#### THE RECORDS:
+ + + +

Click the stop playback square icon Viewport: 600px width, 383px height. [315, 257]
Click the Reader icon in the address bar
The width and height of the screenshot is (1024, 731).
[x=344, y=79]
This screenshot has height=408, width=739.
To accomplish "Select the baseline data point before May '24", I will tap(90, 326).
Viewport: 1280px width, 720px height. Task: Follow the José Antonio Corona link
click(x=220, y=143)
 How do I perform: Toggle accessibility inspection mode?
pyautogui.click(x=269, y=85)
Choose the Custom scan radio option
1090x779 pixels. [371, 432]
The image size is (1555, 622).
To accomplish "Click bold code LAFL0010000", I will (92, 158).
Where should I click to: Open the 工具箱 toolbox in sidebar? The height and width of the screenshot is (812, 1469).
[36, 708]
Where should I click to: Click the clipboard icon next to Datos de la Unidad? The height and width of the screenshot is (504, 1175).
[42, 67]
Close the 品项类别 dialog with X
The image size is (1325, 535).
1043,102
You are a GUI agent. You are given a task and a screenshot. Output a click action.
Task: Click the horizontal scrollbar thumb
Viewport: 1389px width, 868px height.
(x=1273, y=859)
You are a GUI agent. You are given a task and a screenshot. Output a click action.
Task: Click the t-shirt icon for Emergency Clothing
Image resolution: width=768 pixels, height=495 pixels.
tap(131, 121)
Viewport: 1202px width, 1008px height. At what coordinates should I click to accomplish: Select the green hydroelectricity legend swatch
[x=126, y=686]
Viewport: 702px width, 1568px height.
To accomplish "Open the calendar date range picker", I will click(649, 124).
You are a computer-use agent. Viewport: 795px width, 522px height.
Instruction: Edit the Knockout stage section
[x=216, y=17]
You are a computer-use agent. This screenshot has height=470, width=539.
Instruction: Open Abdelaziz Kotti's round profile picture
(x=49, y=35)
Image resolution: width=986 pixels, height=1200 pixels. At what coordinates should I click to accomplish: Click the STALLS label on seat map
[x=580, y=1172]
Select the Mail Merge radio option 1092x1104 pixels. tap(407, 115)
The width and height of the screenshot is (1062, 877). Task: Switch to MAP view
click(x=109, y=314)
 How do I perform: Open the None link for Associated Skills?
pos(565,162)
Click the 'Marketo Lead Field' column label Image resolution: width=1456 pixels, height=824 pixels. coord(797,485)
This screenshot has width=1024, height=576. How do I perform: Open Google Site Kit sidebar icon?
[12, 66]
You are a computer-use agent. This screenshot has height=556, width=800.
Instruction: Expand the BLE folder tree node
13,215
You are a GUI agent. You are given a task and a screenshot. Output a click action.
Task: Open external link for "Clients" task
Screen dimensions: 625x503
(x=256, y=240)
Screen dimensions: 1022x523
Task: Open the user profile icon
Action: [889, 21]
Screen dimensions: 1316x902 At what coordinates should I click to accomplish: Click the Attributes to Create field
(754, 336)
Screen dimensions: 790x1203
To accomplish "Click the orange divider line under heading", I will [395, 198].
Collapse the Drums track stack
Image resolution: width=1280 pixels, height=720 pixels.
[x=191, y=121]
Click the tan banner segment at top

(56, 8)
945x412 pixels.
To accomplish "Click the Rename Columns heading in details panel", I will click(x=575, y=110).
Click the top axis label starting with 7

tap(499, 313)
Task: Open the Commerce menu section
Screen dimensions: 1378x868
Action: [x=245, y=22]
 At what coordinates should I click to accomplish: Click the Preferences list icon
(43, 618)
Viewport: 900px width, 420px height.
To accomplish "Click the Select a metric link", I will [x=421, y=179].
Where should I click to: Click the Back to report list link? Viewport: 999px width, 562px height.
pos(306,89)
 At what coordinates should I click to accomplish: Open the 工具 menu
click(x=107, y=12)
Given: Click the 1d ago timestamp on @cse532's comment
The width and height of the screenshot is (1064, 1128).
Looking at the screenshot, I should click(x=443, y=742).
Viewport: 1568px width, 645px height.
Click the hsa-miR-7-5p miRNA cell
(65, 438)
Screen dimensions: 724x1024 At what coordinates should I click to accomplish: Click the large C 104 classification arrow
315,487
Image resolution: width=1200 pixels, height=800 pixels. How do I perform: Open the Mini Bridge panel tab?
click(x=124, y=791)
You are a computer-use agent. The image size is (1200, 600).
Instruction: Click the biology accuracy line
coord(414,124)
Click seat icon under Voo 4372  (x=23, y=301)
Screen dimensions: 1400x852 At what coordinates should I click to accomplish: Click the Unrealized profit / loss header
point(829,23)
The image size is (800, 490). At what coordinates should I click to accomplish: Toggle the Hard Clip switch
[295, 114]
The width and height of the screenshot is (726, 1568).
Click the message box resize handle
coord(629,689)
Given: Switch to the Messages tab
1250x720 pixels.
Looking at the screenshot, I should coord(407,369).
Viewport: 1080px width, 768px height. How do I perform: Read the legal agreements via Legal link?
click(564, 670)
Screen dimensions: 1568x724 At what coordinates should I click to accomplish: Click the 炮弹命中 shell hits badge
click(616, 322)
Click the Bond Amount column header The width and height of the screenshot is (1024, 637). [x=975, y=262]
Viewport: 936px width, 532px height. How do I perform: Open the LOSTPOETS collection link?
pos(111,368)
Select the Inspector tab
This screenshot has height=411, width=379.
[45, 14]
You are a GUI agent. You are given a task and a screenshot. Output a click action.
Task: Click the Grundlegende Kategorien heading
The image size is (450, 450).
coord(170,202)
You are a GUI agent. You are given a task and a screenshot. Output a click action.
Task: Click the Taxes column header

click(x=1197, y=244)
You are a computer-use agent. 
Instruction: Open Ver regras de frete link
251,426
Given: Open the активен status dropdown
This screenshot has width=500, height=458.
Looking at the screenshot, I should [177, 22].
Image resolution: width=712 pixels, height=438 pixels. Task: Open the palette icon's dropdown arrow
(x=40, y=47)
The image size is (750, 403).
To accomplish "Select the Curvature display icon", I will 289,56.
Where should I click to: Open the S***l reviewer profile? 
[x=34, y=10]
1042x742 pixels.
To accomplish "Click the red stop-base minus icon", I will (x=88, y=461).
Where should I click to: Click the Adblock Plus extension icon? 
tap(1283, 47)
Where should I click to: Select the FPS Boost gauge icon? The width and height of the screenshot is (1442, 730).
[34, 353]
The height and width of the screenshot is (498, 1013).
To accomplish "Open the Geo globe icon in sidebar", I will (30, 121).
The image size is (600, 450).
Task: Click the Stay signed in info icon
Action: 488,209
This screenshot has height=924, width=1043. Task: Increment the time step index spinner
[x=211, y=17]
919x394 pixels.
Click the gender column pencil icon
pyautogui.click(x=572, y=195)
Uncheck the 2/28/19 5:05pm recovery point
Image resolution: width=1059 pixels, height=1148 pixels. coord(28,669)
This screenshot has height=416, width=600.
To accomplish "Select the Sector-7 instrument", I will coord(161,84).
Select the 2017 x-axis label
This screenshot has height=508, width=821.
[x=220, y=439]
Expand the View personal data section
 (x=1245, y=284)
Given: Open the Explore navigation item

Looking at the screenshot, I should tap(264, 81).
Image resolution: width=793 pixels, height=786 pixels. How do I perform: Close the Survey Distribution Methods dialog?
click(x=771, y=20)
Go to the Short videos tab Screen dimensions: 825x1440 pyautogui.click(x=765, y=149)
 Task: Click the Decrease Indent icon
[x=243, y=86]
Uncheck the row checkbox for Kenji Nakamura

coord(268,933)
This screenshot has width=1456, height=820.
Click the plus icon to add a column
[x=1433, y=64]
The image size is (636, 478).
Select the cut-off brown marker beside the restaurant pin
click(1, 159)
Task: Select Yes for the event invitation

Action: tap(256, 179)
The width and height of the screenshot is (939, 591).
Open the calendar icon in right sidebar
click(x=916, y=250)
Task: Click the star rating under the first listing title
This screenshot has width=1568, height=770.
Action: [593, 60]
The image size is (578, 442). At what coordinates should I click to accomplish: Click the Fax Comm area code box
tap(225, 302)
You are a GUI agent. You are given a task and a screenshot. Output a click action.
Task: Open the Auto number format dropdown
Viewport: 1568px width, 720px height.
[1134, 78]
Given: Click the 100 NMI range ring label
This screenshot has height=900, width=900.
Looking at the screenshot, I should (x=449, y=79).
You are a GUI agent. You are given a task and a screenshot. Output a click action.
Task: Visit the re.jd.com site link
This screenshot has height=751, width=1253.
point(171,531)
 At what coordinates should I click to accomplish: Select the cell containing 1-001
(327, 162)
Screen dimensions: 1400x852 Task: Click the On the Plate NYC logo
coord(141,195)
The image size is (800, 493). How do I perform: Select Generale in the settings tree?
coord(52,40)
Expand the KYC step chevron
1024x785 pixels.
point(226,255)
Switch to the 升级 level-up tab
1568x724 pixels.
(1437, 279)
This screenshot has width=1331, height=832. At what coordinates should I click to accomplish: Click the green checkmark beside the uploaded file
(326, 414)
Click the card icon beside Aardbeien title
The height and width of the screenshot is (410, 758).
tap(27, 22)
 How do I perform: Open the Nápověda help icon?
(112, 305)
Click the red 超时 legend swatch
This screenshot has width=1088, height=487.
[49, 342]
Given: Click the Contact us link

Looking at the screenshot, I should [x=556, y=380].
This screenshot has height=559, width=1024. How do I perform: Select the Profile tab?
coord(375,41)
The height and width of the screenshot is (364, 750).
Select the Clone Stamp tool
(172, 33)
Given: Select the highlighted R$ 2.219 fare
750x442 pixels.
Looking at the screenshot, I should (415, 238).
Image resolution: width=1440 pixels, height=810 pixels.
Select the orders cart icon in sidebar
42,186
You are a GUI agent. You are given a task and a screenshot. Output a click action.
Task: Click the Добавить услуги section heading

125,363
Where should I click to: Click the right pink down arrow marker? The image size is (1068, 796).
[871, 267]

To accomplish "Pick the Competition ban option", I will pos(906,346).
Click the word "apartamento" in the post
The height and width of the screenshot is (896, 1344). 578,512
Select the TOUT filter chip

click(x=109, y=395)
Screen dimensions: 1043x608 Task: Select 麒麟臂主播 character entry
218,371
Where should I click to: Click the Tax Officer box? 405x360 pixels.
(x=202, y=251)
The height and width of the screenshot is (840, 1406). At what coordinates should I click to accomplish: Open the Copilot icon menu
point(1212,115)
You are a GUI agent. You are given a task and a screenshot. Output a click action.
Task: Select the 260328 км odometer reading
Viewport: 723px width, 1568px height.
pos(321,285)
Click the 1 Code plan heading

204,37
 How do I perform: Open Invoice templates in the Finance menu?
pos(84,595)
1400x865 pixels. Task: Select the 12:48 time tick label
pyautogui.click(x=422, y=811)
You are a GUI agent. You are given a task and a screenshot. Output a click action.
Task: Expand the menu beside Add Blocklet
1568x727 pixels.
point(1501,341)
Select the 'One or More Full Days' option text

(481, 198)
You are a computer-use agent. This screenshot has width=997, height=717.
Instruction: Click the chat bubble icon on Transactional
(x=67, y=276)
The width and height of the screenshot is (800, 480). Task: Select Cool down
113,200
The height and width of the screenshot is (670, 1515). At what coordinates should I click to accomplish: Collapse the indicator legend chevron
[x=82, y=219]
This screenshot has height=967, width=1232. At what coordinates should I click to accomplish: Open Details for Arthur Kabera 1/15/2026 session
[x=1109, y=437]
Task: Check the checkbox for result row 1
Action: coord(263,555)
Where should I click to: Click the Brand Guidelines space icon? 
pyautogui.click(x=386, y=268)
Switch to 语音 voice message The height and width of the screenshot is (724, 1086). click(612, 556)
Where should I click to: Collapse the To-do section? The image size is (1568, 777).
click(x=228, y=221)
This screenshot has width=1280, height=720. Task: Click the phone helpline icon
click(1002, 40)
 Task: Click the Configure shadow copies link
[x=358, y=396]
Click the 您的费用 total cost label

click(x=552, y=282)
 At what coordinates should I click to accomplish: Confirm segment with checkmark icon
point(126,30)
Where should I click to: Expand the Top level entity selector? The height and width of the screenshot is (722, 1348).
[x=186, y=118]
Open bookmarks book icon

+ + + +

#### ASSIGNMENT:
Which lines above contain the word "computer"? Show each of them.

#### FINISHED EXERCISE:
You are a computer-use agent. Viewport: 795px width, 522px height.
You are a computer-use agent. This screenshot has height=470, width=539.
You are a computer-use agent. This screenshot has height=556, width=800.
You are a computer-use agent. The image size is (1200, 600).
You are a computer-use agent. 
You are a computer-use agent. This screenshot has width=997, height=717.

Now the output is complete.